I’m sure that news is as shocking to you as it was to me. I guess we’d better prepare to take “adequate precautions” for icing during the upcoming winter flying months.

Icing — What Is It?

Icing occurs when liquid moisture comes into contact with an object that is at a below-freezing temperature. The temperature of the liquid moisture doesn’t matter. Step outside on any bitter cold winter morning. Using your moist, above-freezing tongue, lick the below-freezing, metal street post. That’s icing. (Don’t try this alone or you could be “stuck” outside for awhile.)

You can’t make it through an article about icing conditions without reading about “supercooled” water droplets and how they are THE cause of aircraft icing. Although they are not THE cause, supercooled water droplets do play a major role. As discussed below, if not for supercooled water droplets you usually would not encounter liquid moisture at altitudes where the outer skin of your airplane is at a below-freezing temperature. Liquid moisture is one of the prerequisites for icing. However, icing occurs because of the temperature of the airframe. If the temperature of the airframe is above freezing (such as on the surface of a windshield anti-icing panel) ice will not form.

You will pick up ice anywhere liquid moisture impacts any part of the airframe that is below freezing. The temperature of the airframe is a function of the ambient air temperature and the warming that results from the friction of the air passing over the surface. The techies would point out that the air molecules immediately adjacent to the airframe are not moving at all and that the friction actually occurs within the boundary air layer — but that is a distinction without a difference. The friction within the boundary air layer heats the air that heats the airplane skin and elevates the surface temperature to some extent. Just how much the temperature is elevated depends on the speed of the airframe in general as well as the speed of airflow across the skin at specific locations (and, one for the techies, the thickness of the boundary air layer).

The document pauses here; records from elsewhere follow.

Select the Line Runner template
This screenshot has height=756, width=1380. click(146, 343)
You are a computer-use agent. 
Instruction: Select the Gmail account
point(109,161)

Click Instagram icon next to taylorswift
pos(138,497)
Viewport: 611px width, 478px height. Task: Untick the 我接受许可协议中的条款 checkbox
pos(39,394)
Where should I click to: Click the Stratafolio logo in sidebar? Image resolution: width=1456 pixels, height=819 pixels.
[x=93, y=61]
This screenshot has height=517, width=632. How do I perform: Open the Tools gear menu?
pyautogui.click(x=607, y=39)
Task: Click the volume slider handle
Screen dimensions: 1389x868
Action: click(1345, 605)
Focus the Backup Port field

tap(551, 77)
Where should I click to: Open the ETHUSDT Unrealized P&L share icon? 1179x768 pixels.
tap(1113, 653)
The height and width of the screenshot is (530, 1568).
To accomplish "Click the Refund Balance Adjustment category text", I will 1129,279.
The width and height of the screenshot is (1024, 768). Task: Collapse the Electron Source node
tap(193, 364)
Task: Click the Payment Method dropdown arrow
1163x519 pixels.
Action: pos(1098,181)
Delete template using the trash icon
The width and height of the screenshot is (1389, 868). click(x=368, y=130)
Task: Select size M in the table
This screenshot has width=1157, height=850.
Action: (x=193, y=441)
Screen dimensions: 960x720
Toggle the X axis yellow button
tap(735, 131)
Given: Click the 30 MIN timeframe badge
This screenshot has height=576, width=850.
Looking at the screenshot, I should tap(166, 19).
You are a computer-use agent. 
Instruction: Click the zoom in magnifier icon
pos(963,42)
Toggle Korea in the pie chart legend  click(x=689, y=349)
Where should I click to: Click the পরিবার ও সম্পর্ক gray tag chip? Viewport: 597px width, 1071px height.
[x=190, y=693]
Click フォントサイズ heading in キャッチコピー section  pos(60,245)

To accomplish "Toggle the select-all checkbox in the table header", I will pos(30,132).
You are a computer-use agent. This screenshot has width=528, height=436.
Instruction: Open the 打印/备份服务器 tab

The faster the airplane, the higher the skin temperature. The Concorde boasts a skin temperature of between 91-127 degrees Centigrade (196-261 degrees Fahrenheit) in a Mach 2 cruise at altitudes where the ambient air temperature is well below freezing. No need for anti-ice on the Concorde, at least in cruise. Similarly, transport-category aircraft climbing out at over 200 knots could encounter no ice in conditions that would load up a GA aircraft climbing out at under 100 knots.

Where Is It Coming From?

At subfreezing temperatures water vapor sublimates to ice crystals, so where is all this liquid moisture coming from? If you have watched videos of airplanes being certified for flight in known icing conditions, you know that one possible source is a large tanker aircraft flying directly in front of you trailing a water nozzle. If you ever find yourself in that position, radio the pilot ahead and tell him you will catch up on your child support as soon as you get paid for completing this delivery of checks for the Federal Reserve.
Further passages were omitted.